━━━ Supplied information ━━━

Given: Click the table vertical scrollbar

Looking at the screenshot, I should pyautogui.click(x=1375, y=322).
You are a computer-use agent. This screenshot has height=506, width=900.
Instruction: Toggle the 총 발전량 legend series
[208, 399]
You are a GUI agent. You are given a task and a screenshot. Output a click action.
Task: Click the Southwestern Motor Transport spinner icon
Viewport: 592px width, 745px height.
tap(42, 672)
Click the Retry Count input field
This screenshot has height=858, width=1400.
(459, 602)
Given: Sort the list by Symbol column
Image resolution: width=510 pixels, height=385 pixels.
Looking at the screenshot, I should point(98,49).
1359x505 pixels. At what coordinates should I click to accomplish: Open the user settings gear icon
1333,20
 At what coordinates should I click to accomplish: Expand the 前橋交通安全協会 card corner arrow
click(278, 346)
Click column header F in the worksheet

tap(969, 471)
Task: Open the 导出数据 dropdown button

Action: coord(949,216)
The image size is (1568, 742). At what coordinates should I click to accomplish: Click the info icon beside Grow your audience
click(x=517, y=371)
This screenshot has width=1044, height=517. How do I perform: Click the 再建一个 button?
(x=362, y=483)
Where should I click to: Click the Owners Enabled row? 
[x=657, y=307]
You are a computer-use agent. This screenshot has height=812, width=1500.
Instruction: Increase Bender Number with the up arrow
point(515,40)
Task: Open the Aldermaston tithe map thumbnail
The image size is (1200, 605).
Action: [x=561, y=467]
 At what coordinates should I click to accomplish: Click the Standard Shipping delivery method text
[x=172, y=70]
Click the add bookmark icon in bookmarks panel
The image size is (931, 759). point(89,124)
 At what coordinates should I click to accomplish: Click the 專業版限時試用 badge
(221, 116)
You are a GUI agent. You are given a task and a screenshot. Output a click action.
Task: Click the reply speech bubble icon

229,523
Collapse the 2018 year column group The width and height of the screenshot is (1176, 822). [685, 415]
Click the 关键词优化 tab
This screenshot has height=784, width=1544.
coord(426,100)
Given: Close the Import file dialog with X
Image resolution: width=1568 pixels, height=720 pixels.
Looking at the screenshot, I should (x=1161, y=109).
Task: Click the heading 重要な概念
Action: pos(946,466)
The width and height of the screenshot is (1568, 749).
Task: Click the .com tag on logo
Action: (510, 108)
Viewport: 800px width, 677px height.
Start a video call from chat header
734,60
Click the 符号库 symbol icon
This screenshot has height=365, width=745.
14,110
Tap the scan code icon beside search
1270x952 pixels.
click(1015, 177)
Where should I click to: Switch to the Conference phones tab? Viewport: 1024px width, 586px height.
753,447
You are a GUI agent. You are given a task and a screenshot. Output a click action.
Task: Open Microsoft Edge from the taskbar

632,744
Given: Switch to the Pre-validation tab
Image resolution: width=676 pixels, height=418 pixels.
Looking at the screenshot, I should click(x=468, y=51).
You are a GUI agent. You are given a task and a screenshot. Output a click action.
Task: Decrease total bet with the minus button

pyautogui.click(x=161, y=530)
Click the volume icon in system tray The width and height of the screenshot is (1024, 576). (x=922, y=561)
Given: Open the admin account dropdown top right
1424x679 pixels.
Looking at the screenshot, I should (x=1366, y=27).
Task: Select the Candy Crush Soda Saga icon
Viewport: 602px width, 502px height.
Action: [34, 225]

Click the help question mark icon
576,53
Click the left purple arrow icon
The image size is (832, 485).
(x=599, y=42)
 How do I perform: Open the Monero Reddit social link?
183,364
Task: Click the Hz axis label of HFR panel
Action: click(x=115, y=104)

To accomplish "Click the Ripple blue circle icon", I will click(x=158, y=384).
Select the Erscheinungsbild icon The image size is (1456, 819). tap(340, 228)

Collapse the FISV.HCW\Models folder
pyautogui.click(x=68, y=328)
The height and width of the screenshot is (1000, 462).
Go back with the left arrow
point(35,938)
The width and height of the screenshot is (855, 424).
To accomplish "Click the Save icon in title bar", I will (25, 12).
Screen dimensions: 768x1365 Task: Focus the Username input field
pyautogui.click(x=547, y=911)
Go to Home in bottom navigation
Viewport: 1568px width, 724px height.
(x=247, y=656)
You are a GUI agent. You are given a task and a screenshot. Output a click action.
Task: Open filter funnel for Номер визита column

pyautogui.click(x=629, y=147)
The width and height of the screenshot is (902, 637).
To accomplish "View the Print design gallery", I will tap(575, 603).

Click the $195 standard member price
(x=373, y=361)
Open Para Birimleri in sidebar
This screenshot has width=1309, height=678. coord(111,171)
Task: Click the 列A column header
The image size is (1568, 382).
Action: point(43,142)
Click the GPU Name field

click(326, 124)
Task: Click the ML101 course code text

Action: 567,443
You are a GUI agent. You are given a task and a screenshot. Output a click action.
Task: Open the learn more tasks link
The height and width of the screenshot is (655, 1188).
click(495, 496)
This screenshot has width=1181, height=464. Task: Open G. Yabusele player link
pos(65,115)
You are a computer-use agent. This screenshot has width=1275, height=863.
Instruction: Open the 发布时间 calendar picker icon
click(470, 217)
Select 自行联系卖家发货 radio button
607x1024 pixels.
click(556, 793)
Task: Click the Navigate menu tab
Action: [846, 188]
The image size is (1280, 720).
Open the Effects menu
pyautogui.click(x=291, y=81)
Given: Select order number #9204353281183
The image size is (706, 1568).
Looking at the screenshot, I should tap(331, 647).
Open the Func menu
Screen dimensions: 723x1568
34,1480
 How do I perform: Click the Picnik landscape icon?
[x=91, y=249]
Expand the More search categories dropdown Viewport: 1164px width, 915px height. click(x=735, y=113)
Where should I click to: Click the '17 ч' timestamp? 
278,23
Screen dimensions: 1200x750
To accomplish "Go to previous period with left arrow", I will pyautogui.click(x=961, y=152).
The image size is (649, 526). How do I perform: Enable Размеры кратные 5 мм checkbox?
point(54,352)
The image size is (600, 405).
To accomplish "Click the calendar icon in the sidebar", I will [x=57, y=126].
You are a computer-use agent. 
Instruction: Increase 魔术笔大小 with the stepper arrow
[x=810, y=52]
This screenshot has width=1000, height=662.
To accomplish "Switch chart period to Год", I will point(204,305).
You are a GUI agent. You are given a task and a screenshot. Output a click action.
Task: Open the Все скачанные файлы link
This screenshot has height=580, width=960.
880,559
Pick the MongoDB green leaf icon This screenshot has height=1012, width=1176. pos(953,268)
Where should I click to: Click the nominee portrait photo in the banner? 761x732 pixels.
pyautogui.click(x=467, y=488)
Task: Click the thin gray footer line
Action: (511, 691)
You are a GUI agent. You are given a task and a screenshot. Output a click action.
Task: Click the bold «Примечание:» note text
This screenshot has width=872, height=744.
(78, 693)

━━━

▸ Prompt:
Return every line above exactly as it stands.

▸ Task output:
Given: Click the table vertical scrollbar

Looking at the screenshot, I should pyautogui.click(x=1375, y=322).
You are a computer-use agent. This screenshot has height=506, width=900.
Instruction: Toggle the 총 발전량 legend series
[208, 399]
You are a GUI agent. You are given a task and a screenshot. Output a click action.
Task: Click the Southwestern Motor Transport spinner icon
Viewport: 592px width, 745px height.
tap(42, 672)
Click the Retry Count input field
This screenshot has height=858, width=1400.
(459, 602)
Given: Sort the list by Symbol column
Image resolution: width=510 pixels, height=385 pixels.
Looking at the screenshot, I should point(98,49).
1359x505 pixels. At what coordinates should I click to accomplish: Open the user settings gear icon
1333,20
 At what coordinates should I click to accomplish: Expand the 前橋交通安全協会 card corner arrow
click(278, 346)
Click column header F in the worksheet

tap(969, 471)
Task: Open the 导出数据 dropdown button

Action: coord(949,216)
The image size is (1568, 742). At what coordinates should I click to accomplish: Click the info icon beside Grow your audience
click(x=517, y=371)
This screenshot has width=1044, height=517. How do I perform: Click the 再建一个 button?
(x=362, y=483)
Where should I click to: Click the Owners Enabled row? 
[x=657, y=307]
You are a computer-use agent. This screenshot has height=812, width=1500.
Instruction: Increase Bender Number with the up arrow
point(515,40)
Task: Open the Aldermaston tithe map thumbnail
The image size is (1200, 605).
Action: [x=561, y=467]
 At what coordinates should I click to accomplish: Click the Standard Shipping delivery method text
[x=172, y=70]
Click the add bookmark icon in bookmarks panel
The image size is (931, 759). point(89,124)
 At what coordinates should I click to accomplish: Click the 專業版限時試用 badge
(221, 116)
You are a GUI agent. You are given a task and a screenshot. Output a click action.
Task: Click the reply speech bubble icon

229,523
Collapse the 2018 year column group The width and height of the screenshot is (1176, 822). [685, 415]
Click the 关键词优化 tab
This screenshot has height=784, width=1544.
coord(426,100)
Given: Close the Import file dialog with X
Image resolution: width=1568 pixels, height=720 pixels.
Looking at the screenshot, I should (x=1161, y=109).
Task: Click the heading 重要な概念
Action: pos(946,466)
The width and height of the screenshot is (1568, 749).
Task: Click the .com tag on logo
Action: (510, 108)
Viewport: 800px width, 677px height.
Start a video call from chat header
734,60
Click the 符号库 symbol icon
This screenshot has height=365, width=745.
14,110
Tap the scan code icon beside search
1270x952 pixels.
click(1015, 177)
Where should I click to: Switch to the Conference phones tab? Viewport: 1024px width, 586px height.
753,447
You are a GUI agent. You are given a task and a screenshot. Output a click action.
Task: Open Microsoft Edge from the taskbar

632,744
Given: Switch to the Pre-validation tab
Image resolution: width=676 pixels, height=418 pixels.
Looking at the screenshot, I should click(x=468, y=51).
You are a GUI agent. You are given a task and a screenshot. Output a click action.
Task: Decrease total bet with the minus button

pyautogui.click(x=161, y=530)
Click the volume icon in system tray The width and height of the screenshot is (1024, 576). (x=922, y=561)
Given: Open the admin account dropdown top right
1424x679 pixels.
Looking at the screenshot, I should (x=1366, y=27).
Task: Select the Candy Crush Soda Saga icon
Viewport: 602px width, 502px height.
Action: [34, 225]

Click the help question mark icon
576,53
Click the left purple arrow icon
The image size is (832, 485).
(x=599, y=42)
 How do I perform: Open the Monero Reddit social link?
183,364
Task: Click the Hz axis label of HFR panel
Action: click(x=115, y=104)

To accomplish "Click the Ripple blue circle icon", I will click(x=158, y=384).
Select the Erscheinungsbild icon The image size is (1456, 819). tap(340, 228)

Collapse the FISV.HCW\Models folder
pyautogui.click(x=68, y=328)
The height and width of the screenshot is (1000, 462).
Go back with the left arrow
point(35,938)
The width and height of the screenshot is (855, 424).
To accomplish "Click the Save icon in title bar", I will (25, 12).
Screen dimensions: 768x1365 Task: Focus the Username input field
pyautogui.click(x=547, y=911)
Go to Home in bottom navigation
Viewport: 1568px width, 724px height.
(x=247, y=656)
You are a GUI agent. You are given a task and a screenshot. Output a click action.
Task: Open filter funnel for Номер визита column

pyautogui.click(x=629, y=147)
The width and height of the screenshot is (902, 637).
To accomplish "View the Print design gallery", I will tap(575, 603).

Click the $195 standard member price
(x=373, y=361)
Open Para Birimleri in sidebar
This screenshot has width=1309, height=678. coord(111,171)
Task: Click the 列A column header
The image size is (1568, 382).
Action: point(43,142)
Click the GPU Name field

click(326, 124)
Task: Click the ML101 course code text

Action: 567,443
You are a GUI agent. You are given a task and a screenshot. Output a click action.
Task: Open the learn more tasks link
The height and width of the screenshot is (655, 1188).
click(495, 496)
This screenshot has width=1181, height=464. Task: Open G. Yabusele player link
pos(65,115)
You are a computer-use agent. This screenshot has width=1275, height=863.
Instruction: Open the 发布时间 calendar picker icon
click(470, 217)
Select 自行联系卖家发货 radio button
607x1024 pixels.
click(556, 793)
Task: Click the Navigate menu tab
Action: [846, 188]
The image size is (1280, 720).
Open the Effects menu
pyautogui.click(x=291, y=81)
Given: Select order number #9204353281183
The image size is (706, 1568).
Looking at the screenshot, I should tap(331, 647).
Open the Func menu
Screen dimensions: 723x1568
34,1480
 How do I perform: Click the Picnik landscape icon?
[x=91, y=249]
Expand the More search categories dropdown Viewport: 1164px width, 915px height. click(x=735, y=113)
Where should I click to: Click the '17 ч' timestamp? 
278,23
Screen dimensions: 1200x750
To accomplish "Go to previous period with left arrow", I will pyautogui.click(x=961, y=152).
The image size is (649, 526). How do I perform: Enable Размеры кратные 5 мм checkbox?
point(54,352)
The image size is (600, 405).
To accomplish "Click the calendar icon in the sidebar", I will [x=57, y=126].
You are a computer-use agent. 
Instruction: Increase 魔术笔大小 with the stepper arrow
[x=810, y=52]
This screenshot has width=1000, height=662.
To accomplish "Switch chart period to Год", I will point(204,305).
You are a GUI agent. You are given a task and a screenshot. Output a click action.
Task: Open the Все скачанные файлы link
This screenshot has height=580, width=960.
880,559
Pick the MongoDB green leaf icon This screenshot has height=1012, width=1176. pos(953,268)
Where should I click to: Click the nominee portrait photo in the banner? 761x732 pixels.
pyautogui.click(x=467, y=488)
Task: Click the thin gray footer line
Action: (511, 691)
You are a GUI agent. You are given a task and a screenshot. Output a click action.
Task: Click the bold «Примечание:» note text
This screenshot has width=872, height=744.
(78, 693)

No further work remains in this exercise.